**LISTED ENTRIES**

┄┄┄┄┄┄┄┄┄┄

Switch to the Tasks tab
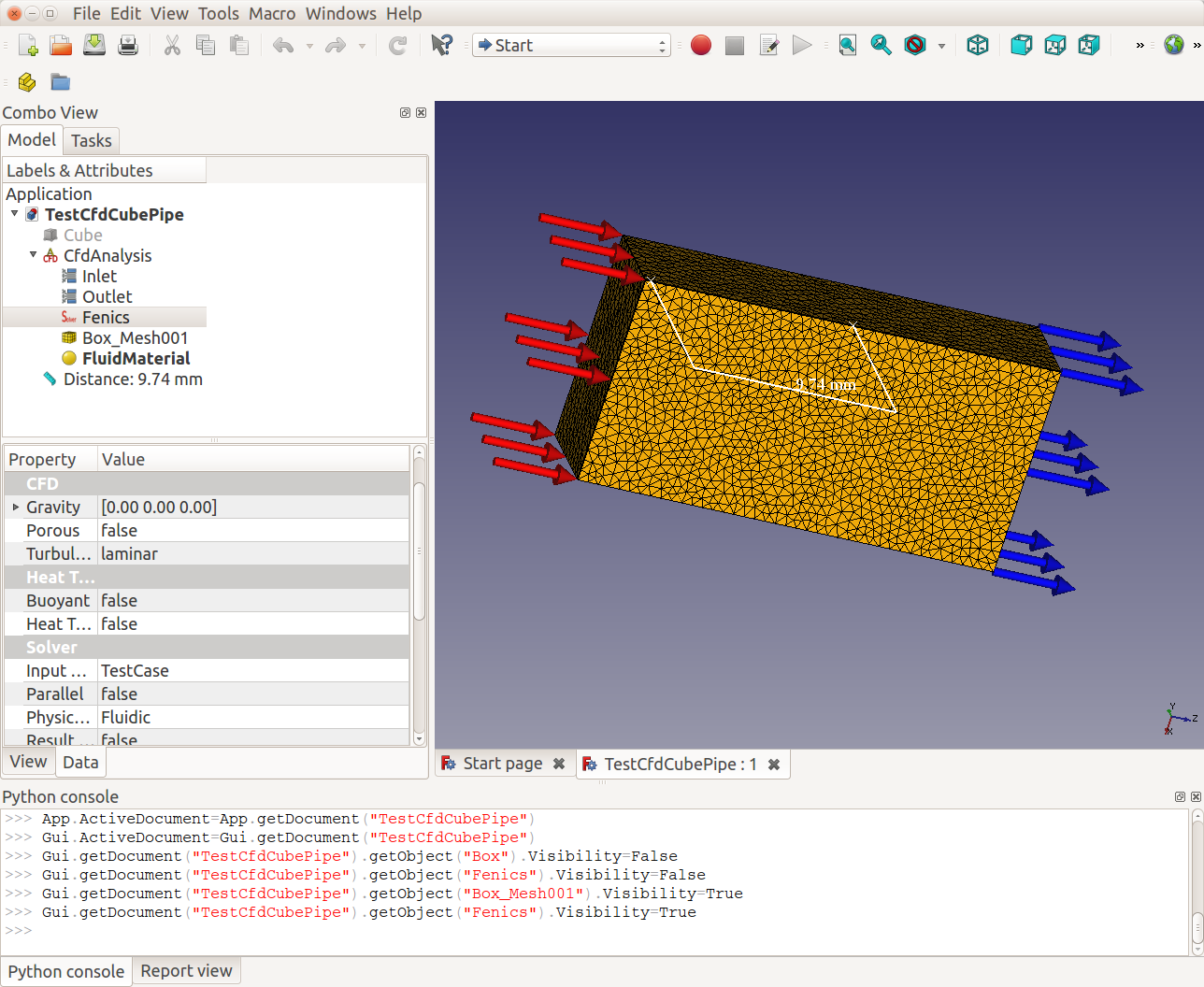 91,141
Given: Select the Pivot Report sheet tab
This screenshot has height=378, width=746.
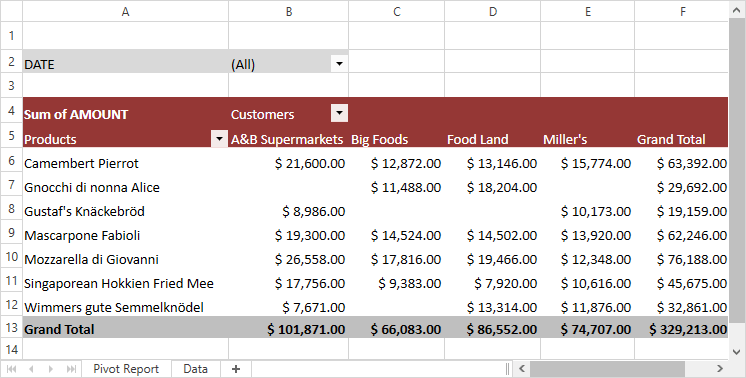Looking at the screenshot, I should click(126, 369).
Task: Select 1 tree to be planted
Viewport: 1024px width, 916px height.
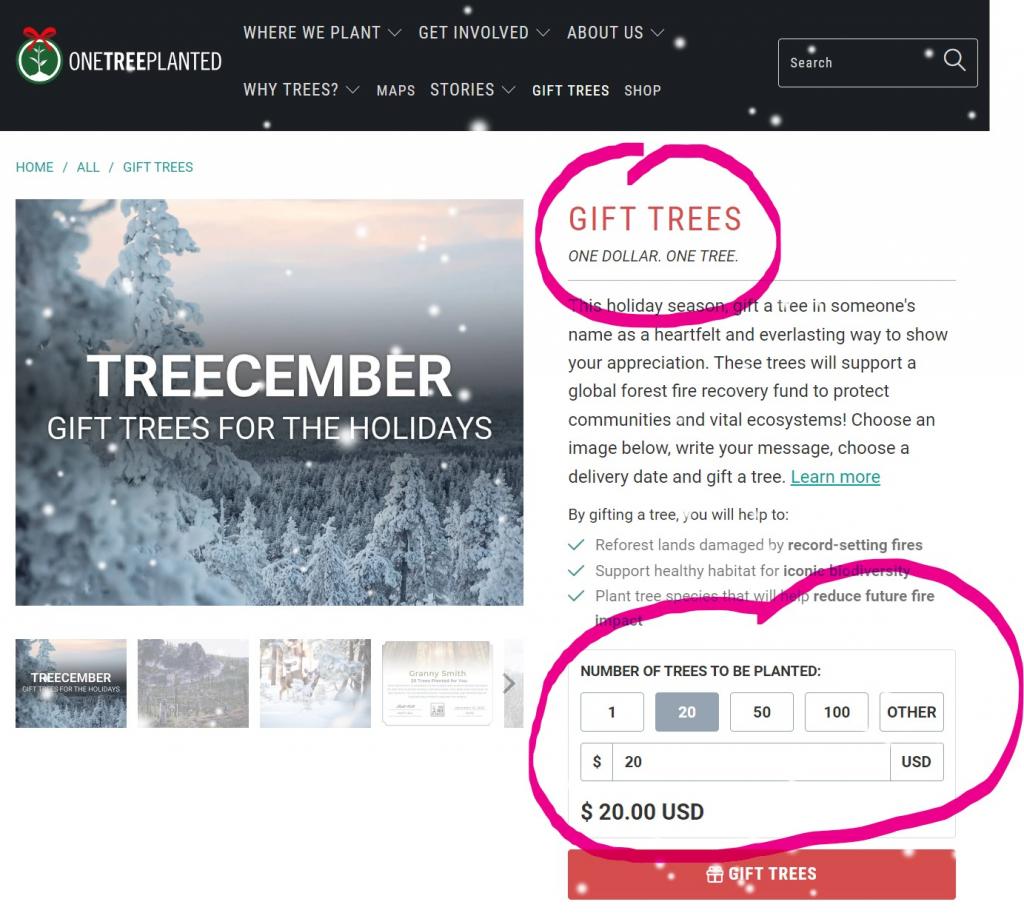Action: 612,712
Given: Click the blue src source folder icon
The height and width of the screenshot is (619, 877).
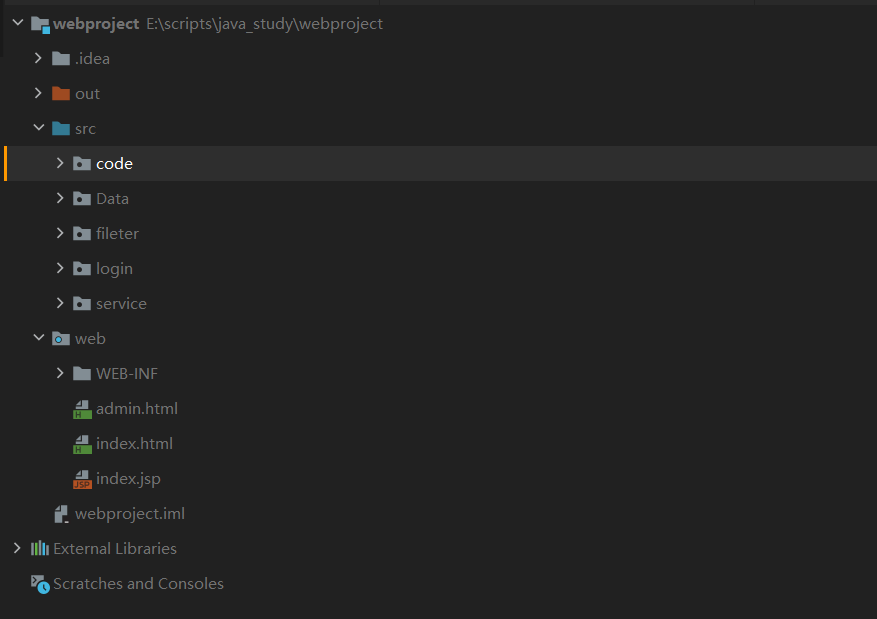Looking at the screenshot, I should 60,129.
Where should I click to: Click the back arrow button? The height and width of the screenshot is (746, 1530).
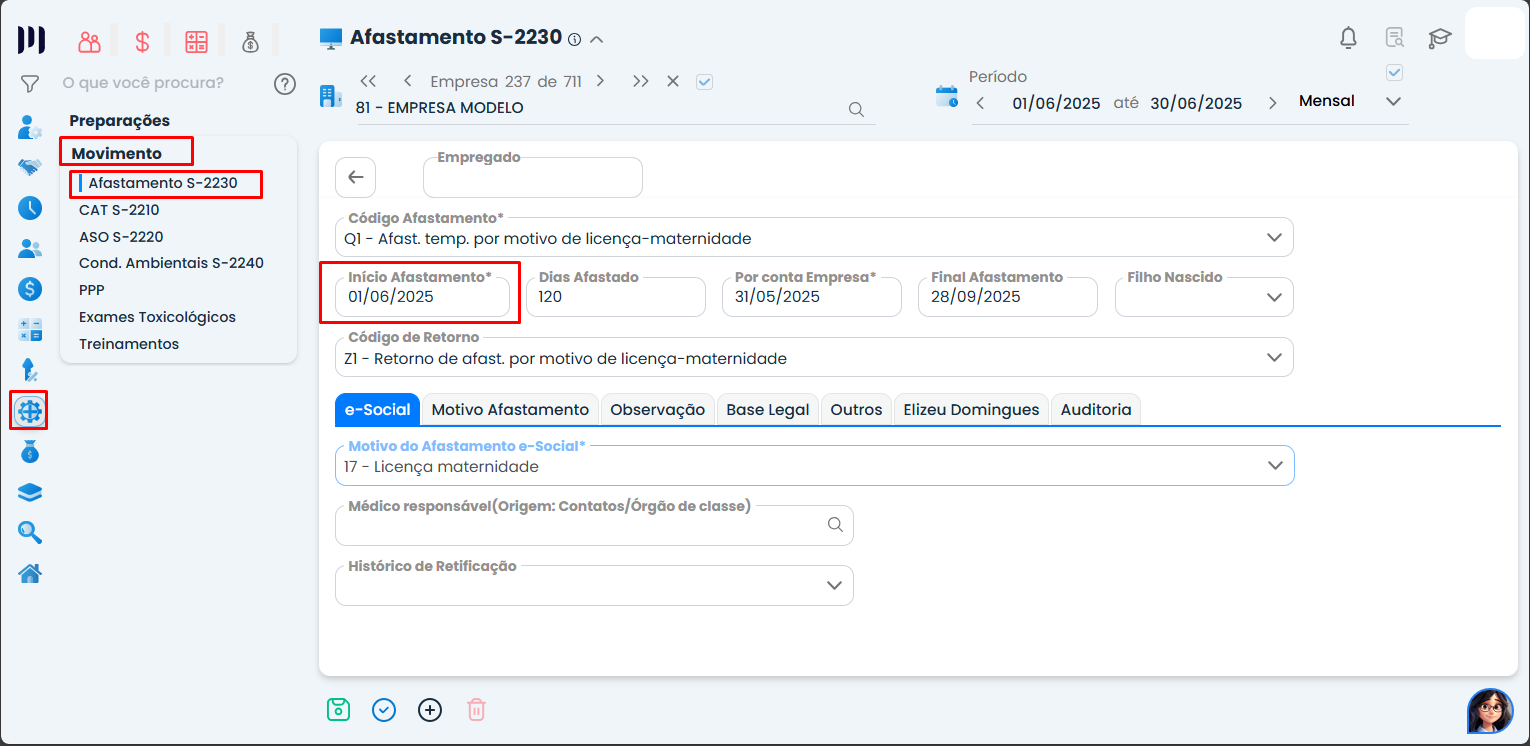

┄┄┄┄┄┄┄┄┄┄

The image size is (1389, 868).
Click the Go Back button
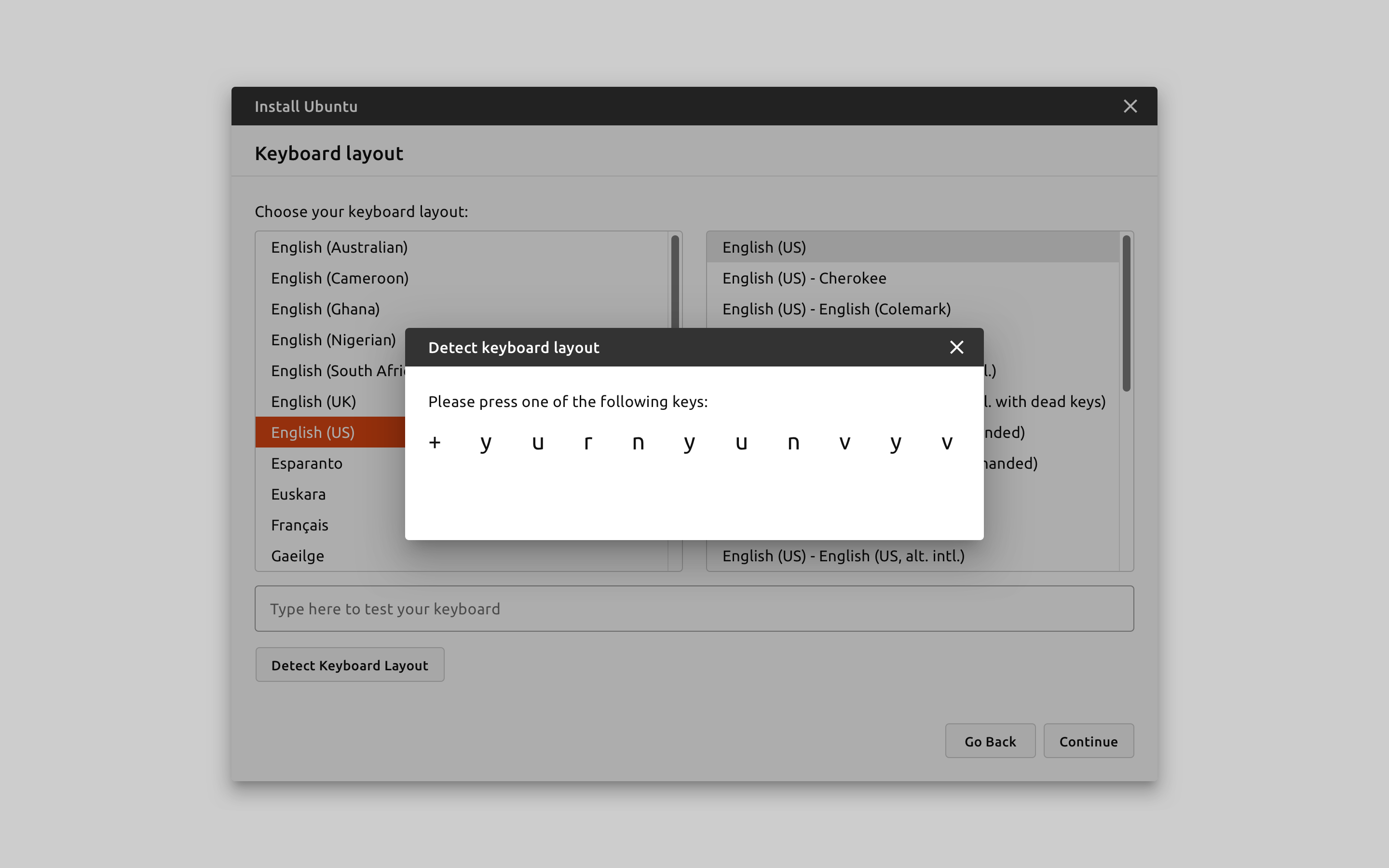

┄┄┄┄┄┄┄┄┄┄

**PROBLEM REQUIREMENTS**
Rewrite the stretch of the material from the line containing "Given: Select the Pivot Report sheet tab" through the line containing "Where should I", inclusive, as a numbered list, omitting blank lines and pictures.

**CORRECT OUTPUT**
1. Given: Select the Pivot Report sheet tab
2. This screenshot has height=378, width=746.
3. Looking at the screenshot, I should click(126, 369).
4. Task: Select 1 tree to be planted
5. Viewport: 1024px width, 916px height.
6. Action: 612,712
7. Given: Click the blue src source folder icon
8. The height and width of the screenshot is (619, 877).
9. Looking at the screenshot, I should 60,129.
10. Where should I click to: Click the back arrow button? The height and width of the screenshot is (746, 1530).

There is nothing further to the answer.